Automated Entity Classification in Video Using Soft Biometrics

Period of Performance: 05/12/2008 - 03/11/2009


Phase 1 SBIR

Recipient Firm

Progeny Systems Corp.
9500 Innovation Drive
Manassas, VA 20110
Principal Investigator


With the growing concerns surrounding security and terrorism around the world, biometrics has become one of the premier solutions to combat these problems. Traditionally, biometrics has been an academic problem that has been studied from the perspective of optimal environments (good lighting, cooperative subjects, single-frontal-2D / 3D photographs, etc.) and unlimited time and processing power. In the real world, this is not the case. Today, even the most sophisticated identification algorithms can take up to 10 seconds to accurately identify a single subject due to the massive size of realistic databases (~1 million subjects).

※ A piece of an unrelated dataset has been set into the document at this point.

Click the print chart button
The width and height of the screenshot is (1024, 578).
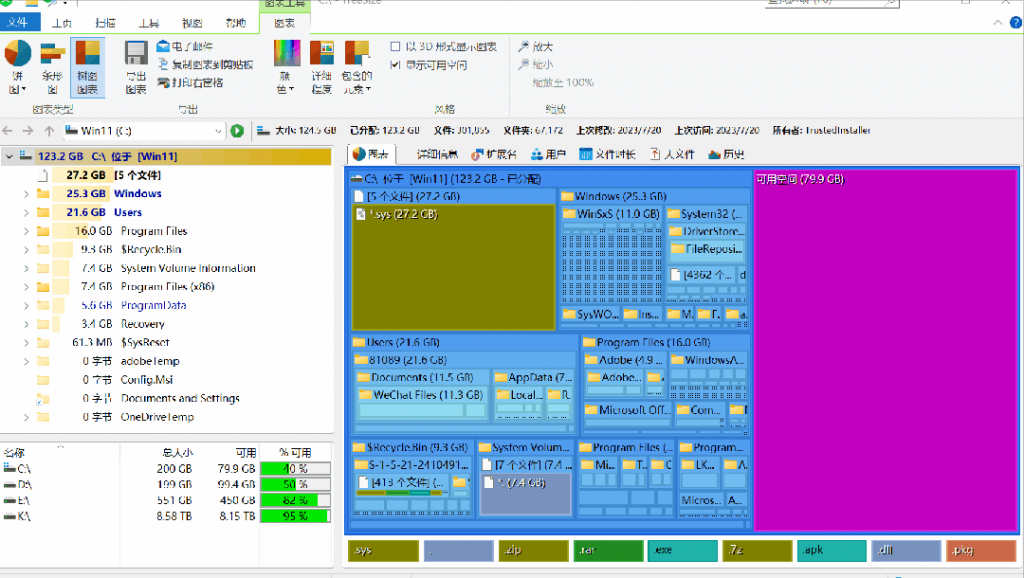190,83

In this proposal, we present a variety of methods that will lower identification time by reducing the overall number of possible subjects through the use of Indexing and Soft Biometrics. Based on prior published experience in this area, we will evaluate the features that can be best used to categorize individuals into predefined bins (based on gender, skin color, height, weight, anatomical proportions, geometrical facial features, etc). Once identified, these features can be extracted from a video source and entered into a database for later use or can be specified a priori to locate subjects that match the given parameters.